Ieri sera, l’ex presidente della Generalitat de Catalunya Carles Puigdemont, esule politico in Belgio dal 2017, è stato arrestato da agenti in borghese della polizia non appena sbarcato all’aeroporto di Alghero da un aereo proveniente da Bruxelles. E’ rimasto in stato di fermo nell’ufficio della polizia dell’aeroporto ora è detenuto nel carcere di Bancali a Sassari .
Su Puigdemont, che nel 2019 è stato eletto europarlamentare – anche se l’Europarlamento ha votato per revocargli l’immunità – pende un mandato di cattura internazionale spiccato dal Tribunale Supremo della Spagna. Nei capi d’accusa sono compresi vari gravi reati legati al fatto che quando guidava il governo catalano promosse e amministrò il referendum per l’autodeterminazione della Catalogna del 1° ottobre 2017.

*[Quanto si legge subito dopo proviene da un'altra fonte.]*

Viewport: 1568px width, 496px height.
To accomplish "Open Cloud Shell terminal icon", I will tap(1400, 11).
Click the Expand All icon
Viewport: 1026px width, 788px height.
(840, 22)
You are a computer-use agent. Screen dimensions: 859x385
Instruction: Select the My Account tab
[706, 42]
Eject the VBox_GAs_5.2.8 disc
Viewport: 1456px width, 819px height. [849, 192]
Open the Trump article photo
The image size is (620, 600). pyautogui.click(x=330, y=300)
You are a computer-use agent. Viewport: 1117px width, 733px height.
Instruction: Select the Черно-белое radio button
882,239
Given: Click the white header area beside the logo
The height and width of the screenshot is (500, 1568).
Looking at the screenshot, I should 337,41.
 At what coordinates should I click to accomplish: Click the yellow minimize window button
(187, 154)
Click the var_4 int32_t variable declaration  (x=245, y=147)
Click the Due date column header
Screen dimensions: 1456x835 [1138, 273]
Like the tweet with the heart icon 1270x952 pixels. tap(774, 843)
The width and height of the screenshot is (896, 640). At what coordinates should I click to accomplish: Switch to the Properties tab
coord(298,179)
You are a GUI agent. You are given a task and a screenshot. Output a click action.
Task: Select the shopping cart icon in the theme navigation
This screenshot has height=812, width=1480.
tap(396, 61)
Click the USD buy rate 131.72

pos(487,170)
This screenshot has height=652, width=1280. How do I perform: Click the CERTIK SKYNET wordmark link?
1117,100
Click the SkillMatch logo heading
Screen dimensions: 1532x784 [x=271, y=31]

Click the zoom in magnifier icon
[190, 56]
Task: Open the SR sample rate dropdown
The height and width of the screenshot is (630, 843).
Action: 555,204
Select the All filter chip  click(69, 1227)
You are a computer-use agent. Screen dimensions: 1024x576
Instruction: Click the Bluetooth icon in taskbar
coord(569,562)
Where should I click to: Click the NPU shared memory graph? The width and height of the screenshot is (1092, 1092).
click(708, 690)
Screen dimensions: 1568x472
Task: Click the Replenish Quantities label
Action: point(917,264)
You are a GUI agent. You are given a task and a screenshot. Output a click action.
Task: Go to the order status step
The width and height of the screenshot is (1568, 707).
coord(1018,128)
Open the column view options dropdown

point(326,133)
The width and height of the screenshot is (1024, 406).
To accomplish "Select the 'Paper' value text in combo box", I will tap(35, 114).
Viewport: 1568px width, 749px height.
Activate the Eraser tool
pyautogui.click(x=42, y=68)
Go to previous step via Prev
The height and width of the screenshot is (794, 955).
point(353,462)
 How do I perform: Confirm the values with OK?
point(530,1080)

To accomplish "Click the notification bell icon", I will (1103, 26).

Puigdemont era giunto ad Alghero con la “ministra degli esteri” di Barcellona Victòria Alsina e la presidente del Parlament, Laura Borràs, in occasione di una conferenza internazionale dell’associazione Adifolk. Domenica prossima Puigdemont avrebbe dovuto partecipare a un convegno a Oristano degli amministratori indipendentisti sardi.
Il leader catalano in esilio è stato arrestato altre volte in tre diversi paesi europei, ma ogni volta i tribunali si sono rifiutati di concedere l’estradizione in Spagna perché le accuse che giungevano da Madrid sono sempre state lette come eccessive e spropositate.
“La Spagna ha appena provocato l’arresto di un eurodeputato da parte di un altro stato membro dell’Unione Europea. Ci è riuscito ingannando il Tribunale della Comunità Europea, poiché avevano detto che questo non sarebbe successo. La detenzione durerà al massimo qualche ora, ma la vergogna della Spagna resterà nella storia” ha affermato l’avvocato di Puigdemont Josep Costa.
“L’arresto di Puigdemont si presenta come un brutto segnale”, denuncia il deputato sardo Pino Cabras (gruppo “L’Alternativa c’è”), “considero gli effetti delle decisioni del Tribunale supremo spagnolo – che ha condannato a vari anni di prigione diversi dirigenti politici indipendentisti catalani – come un passaggio buio e inammissibile della storia dello Stato di diritto.
Il crimine che viene rimproverato a queste personalità politiche è in buona sostanza quello di aver organizzato il referendum per l’autodeterminazione in rappresentanza di milioni di cittadini. Sebbene non si sia negato in sede di giudizio il carattere pacifico e nonviolento delle proteste e delle azioni, sempre scrupolosamente rivendicato dagli imputati, questo non è bastato a mandarli assolti da un’accusa di sedizione che sarebbe avvenuta, secondo l’insensato ragionamento del Tribunale, con forme e mezzi pacifici e democratici.
Il ragionamento va capovolto. La pronuncia democratica di ampi settori del popolo catalano non può costituire in nessun modo un reato, per un ordinamento che sia davvero democratico. Deve semmai rappresentare, anche se non la si dovesse condividere, un punto di appoggio per migliorare le strutture istituzionali e le norme costituzionali dello Stato spagnolo, che fin qui non ha lesinato numerose violazioni di principi fondamentali di diritto processuale penale.
Dobbiamo dare sponda a chi voglia risanare queste ferite nella democrazia di un paese che ha tante relazioni con le nostre città e la nostra cultura”.